Of course, getting feasible means getting affordable—something that a panel of eminent American scientists and engineers believed was highly unlikely for air capture machines. They concluded that carbon might be captured and stored for anywhere from $600 per ton to upwards of $1,000 per ton. Lackner has rankled some colleagues with his steadfast belief that air capture can be done more cheaply. “I have been on record as saying that ultimately I think you can do this for $30 per ton,” Lackner says. He offers more examples, this time of fundamental products whose prices have plummeted over a reasonable time: solar power, artificial light, wind power.

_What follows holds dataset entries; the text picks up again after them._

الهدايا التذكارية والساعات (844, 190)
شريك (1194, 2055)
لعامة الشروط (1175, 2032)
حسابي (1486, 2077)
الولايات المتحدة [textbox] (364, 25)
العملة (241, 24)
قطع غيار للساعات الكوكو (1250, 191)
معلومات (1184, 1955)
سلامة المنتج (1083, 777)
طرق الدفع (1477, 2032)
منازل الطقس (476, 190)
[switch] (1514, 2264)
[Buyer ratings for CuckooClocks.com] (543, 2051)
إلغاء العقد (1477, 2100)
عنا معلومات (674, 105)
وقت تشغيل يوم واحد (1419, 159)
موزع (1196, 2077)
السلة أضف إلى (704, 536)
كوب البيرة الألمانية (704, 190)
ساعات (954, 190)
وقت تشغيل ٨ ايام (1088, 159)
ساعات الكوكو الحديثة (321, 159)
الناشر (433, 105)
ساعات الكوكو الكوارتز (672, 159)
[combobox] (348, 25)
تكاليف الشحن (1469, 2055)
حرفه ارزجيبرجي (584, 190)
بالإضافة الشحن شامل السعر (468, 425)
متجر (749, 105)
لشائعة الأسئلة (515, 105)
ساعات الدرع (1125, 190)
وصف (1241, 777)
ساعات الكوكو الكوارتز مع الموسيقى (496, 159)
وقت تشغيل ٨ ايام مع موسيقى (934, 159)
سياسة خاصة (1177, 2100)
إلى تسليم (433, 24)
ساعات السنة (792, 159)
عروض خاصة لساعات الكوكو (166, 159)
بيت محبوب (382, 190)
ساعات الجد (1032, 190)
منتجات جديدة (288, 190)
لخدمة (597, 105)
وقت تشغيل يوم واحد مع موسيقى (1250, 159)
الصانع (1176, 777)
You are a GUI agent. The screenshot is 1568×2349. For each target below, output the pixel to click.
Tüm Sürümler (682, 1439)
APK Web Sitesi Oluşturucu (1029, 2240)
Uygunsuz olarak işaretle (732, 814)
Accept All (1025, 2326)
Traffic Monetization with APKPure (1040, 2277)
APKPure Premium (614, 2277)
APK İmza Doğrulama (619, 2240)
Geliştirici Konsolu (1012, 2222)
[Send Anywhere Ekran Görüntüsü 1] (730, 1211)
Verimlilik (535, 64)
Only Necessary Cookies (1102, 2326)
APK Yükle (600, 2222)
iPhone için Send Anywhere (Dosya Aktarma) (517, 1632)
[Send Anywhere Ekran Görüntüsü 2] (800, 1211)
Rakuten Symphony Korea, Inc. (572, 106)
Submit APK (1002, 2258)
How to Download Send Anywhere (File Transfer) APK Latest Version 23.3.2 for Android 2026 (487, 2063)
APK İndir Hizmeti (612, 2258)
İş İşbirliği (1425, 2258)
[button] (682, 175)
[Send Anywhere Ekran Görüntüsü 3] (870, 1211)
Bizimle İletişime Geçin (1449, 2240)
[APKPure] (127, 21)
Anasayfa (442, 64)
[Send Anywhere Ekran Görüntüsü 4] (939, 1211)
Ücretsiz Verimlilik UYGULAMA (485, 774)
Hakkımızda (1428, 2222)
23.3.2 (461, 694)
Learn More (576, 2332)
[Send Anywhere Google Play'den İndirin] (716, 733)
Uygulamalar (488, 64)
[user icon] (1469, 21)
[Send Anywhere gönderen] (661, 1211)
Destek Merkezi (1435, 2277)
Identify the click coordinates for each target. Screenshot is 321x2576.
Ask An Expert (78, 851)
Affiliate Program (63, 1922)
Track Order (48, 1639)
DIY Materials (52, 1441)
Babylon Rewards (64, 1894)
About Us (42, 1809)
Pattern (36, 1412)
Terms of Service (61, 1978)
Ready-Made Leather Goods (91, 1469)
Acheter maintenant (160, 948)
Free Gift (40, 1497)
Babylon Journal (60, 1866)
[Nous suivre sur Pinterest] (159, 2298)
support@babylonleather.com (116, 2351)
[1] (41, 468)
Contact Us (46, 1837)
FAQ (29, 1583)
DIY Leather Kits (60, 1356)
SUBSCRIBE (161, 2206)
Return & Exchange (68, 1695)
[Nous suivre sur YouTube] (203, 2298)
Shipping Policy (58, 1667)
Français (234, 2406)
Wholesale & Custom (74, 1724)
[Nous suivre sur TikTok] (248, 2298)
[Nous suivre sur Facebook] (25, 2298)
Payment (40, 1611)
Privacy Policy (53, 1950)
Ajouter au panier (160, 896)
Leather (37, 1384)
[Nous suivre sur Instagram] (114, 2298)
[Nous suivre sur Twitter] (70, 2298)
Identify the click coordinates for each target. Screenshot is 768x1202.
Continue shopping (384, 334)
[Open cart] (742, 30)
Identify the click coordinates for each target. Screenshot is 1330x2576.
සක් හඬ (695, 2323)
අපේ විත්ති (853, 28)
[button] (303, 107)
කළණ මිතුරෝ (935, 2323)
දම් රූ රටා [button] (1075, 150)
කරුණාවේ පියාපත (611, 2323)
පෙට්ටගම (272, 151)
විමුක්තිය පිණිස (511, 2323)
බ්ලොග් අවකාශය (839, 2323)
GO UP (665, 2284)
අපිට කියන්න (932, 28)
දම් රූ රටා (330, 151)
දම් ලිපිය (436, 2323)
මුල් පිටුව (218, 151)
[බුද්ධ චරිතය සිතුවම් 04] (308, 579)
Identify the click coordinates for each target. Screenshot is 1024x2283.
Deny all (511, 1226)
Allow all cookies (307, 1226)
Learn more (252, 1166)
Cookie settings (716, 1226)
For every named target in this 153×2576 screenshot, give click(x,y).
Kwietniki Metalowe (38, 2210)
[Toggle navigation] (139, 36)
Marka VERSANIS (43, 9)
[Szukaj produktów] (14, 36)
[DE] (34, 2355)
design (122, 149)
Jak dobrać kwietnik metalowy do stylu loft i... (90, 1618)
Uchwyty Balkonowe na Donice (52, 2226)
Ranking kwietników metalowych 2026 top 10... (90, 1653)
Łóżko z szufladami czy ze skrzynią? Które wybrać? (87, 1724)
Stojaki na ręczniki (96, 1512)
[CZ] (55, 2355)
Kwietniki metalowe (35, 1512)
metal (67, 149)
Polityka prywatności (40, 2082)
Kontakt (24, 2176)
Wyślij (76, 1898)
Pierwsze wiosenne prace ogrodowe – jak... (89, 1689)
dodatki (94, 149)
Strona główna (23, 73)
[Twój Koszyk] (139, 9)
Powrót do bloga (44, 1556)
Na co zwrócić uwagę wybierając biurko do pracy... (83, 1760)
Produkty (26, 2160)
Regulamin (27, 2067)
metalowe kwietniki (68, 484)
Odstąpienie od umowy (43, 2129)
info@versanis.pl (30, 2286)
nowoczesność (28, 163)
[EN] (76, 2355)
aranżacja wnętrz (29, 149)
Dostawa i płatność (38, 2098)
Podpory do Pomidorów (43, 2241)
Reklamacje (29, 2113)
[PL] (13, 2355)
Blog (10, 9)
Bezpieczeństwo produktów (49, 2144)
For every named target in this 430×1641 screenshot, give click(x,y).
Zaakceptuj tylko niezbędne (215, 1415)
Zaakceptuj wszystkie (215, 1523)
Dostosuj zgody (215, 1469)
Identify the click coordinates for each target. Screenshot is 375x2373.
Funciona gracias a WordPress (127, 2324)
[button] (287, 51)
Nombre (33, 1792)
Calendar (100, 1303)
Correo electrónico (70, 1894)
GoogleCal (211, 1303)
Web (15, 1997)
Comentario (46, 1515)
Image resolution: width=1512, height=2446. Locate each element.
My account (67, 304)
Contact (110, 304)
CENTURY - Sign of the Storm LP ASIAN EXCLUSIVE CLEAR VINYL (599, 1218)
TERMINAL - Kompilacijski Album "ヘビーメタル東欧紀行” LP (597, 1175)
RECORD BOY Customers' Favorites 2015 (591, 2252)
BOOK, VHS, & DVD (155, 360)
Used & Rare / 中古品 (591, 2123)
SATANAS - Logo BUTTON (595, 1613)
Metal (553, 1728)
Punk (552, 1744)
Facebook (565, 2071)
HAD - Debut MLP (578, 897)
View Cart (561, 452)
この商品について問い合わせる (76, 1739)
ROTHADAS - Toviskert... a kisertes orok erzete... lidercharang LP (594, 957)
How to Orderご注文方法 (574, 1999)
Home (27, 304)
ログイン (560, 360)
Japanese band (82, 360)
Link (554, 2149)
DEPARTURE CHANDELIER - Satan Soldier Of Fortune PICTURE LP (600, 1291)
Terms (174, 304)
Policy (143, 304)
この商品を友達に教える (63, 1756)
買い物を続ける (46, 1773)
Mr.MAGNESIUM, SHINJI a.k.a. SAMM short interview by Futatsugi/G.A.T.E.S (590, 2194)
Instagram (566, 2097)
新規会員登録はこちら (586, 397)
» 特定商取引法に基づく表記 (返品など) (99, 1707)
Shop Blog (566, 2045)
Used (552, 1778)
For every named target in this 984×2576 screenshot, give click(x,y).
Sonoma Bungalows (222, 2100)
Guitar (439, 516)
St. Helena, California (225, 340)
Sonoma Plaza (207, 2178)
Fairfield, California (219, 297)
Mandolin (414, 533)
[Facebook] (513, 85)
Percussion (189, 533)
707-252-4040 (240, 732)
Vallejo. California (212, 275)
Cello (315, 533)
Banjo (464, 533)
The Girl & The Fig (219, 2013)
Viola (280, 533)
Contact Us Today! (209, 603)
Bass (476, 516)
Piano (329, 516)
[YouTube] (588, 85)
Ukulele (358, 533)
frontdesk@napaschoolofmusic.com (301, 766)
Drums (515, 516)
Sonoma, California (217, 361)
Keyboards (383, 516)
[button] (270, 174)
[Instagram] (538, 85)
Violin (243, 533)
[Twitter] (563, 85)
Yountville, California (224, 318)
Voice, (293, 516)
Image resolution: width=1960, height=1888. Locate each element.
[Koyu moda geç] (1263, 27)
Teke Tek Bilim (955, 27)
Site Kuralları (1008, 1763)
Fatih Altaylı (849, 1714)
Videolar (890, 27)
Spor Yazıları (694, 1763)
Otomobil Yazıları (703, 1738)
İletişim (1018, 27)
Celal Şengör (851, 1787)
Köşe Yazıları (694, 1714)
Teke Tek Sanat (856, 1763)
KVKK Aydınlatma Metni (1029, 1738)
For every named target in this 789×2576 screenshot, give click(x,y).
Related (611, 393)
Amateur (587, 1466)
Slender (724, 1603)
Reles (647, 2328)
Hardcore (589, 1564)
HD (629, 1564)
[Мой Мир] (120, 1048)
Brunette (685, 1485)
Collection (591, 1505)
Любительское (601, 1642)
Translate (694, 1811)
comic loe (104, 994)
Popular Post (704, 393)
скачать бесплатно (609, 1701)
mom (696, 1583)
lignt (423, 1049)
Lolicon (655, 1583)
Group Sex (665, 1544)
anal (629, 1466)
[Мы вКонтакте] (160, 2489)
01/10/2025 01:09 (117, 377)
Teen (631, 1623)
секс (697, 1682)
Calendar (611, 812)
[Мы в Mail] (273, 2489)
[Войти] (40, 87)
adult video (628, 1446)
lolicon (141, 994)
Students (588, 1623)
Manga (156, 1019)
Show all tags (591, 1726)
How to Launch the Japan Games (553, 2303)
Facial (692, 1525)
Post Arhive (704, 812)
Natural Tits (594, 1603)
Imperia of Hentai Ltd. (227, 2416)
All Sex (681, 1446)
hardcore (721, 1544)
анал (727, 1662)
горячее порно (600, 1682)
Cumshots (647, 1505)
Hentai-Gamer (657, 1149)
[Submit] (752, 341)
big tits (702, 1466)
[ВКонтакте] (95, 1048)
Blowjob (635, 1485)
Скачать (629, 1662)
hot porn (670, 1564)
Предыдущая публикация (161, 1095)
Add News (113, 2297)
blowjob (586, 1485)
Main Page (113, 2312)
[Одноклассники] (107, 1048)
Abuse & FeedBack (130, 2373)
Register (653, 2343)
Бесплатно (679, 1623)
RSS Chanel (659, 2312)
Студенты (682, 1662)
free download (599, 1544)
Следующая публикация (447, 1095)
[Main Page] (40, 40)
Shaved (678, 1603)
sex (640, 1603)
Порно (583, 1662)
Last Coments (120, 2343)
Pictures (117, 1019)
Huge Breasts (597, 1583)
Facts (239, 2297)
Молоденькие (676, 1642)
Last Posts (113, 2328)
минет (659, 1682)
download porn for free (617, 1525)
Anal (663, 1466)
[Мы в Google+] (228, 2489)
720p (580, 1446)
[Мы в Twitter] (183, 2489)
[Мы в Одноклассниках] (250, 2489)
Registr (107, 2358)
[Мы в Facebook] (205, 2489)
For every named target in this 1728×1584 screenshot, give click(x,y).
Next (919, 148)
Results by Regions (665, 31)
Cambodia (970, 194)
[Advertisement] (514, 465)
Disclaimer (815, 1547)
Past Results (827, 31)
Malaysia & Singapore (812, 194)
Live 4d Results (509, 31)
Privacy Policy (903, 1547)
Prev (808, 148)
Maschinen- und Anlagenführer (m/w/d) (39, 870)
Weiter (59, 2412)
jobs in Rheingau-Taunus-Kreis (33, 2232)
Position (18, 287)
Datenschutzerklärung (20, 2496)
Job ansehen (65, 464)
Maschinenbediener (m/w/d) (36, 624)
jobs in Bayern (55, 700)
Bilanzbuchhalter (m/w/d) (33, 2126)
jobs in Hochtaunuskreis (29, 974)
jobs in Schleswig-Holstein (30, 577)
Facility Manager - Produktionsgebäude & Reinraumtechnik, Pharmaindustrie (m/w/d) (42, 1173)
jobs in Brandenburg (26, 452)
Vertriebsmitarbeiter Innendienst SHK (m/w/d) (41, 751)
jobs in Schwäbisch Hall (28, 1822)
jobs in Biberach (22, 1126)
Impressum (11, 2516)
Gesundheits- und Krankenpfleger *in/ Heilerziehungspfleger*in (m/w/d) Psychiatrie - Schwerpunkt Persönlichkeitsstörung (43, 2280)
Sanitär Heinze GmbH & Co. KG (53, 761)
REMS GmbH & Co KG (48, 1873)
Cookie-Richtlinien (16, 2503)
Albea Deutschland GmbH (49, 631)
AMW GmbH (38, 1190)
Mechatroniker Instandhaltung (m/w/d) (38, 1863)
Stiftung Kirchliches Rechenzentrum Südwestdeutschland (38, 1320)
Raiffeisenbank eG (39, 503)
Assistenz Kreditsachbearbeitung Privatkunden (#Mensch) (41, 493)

Talking with Lackner tends to have a distorting effect; what at first seems highly unrealistic is, by his logic, perfectly reasonable, and he tends not to stop talking until he makes his case, even if it takes hours. Think of an air capture device as an automobile, he tells me. “It weighs about as much as a car; its complexity is not much more than a car. If you had 100 million of them you would, it turns out, collect 36 gigatons”—that is, 36 billion tons—“of CO2 a year, so that puts you right at the scale of our current emissions. We would have zero emissions if we could do that.” Lackner estimates the air capture industry would have to build 10 million units per year to maintain those levels. At the moment, the global auto industry produces about 85 million vehicles annually. And all told, there are now about 1 billion cars in the world. “So we are large on the scale of industries, but we are not prohibitively large,” he insists. Besides, he adds, “we are large because we are solving a large problem. Right?”